Whilst they both can play a valuable role in an investment portfolio, it is important to realise they have different characteristics and qualities.

Gold is an exceptionally liquid asset (turnover in the gold market is typically more than USD $150 billion per day), has zero credit risk, and has a long track record of protecting wealth in periods where equity markets sell off.  Gold is also a very simple investment, however, it doesn’t provide an income stream. 

Gold miners on the other hand can pay dividends, and can see their profits grow substantially in periods of rising gold prices, depending on a handful of factors including their ability to:

1. maintain or grow production.
2. maintain or grow the margins they make on their production.

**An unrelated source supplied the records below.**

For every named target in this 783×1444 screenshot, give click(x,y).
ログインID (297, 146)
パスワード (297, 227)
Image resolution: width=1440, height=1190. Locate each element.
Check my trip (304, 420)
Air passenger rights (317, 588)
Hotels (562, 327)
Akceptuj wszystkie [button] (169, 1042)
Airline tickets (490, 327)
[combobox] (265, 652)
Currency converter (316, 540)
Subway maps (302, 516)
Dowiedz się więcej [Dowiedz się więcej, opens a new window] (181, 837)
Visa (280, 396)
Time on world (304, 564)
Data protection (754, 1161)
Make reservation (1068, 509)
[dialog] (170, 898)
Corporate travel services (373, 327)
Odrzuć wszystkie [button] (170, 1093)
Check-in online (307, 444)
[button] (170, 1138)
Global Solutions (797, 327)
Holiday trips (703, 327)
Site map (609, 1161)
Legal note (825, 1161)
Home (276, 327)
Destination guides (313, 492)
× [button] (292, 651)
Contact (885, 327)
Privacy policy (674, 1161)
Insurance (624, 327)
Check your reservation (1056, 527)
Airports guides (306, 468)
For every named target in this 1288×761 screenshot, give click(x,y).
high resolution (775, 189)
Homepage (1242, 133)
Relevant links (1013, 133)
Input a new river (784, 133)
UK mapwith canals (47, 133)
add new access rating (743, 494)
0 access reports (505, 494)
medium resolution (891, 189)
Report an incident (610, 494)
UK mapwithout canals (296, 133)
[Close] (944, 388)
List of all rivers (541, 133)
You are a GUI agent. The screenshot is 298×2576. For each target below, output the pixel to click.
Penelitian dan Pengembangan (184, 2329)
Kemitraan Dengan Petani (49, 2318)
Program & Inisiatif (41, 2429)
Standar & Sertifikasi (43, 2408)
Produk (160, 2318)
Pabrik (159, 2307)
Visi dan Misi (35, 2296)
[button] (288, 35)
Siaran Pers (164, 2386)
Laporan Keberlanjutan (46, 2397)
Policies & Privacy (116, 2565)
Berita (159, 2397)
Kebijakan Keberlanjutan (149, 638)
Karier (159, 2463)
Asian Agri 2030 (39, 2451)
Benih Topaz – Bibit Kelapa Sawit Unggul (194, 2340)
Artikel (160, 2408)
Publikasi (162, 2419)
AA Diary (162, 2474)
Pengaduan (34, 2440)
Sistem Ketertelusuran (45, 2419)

As such, there are many other risk factors to consider when investing in gold miners, with movements in gold mining company share prices typically being more volatile than movements in the gold price itself. 

In terms of how the market views these distinct assets, it tends to treat gold itself as a defensive asset, due to its historical outperformance in periods of low real interest rates, its ability to hedge equity market risk, its high liquidity and lack of credit risk. 

Gold equities are typically considered to be growth assets, and fit within the equity component of a portfolio, due to the higher risk/higher return characteristics they typically display.

Again, whilst it’s not for The Perth Mint to advise, diversified investors may wish to choose both in their portfolio.  


Disclaimer:

Past performance does not guarantee future results.

The information in this article and the links provided are for general information only and should not be taken as constituting professional advice from The Perth Mint. The Perth Mint is not a financial adviser. You should consider seeking independent financial advice to check how the information in this article relates to your unique circumstances. All data, including prices, quotes, valuations and statistics included have been obtained from sources The Perth Mint deems to be reliable, but we do not guarantee their accuracy or completeness. The Perth Mint is not liable for any loss caused, whether due to negligence or otherwise, arising from the use of, or reliance on, the information provided directly or indirectly, by use of this article.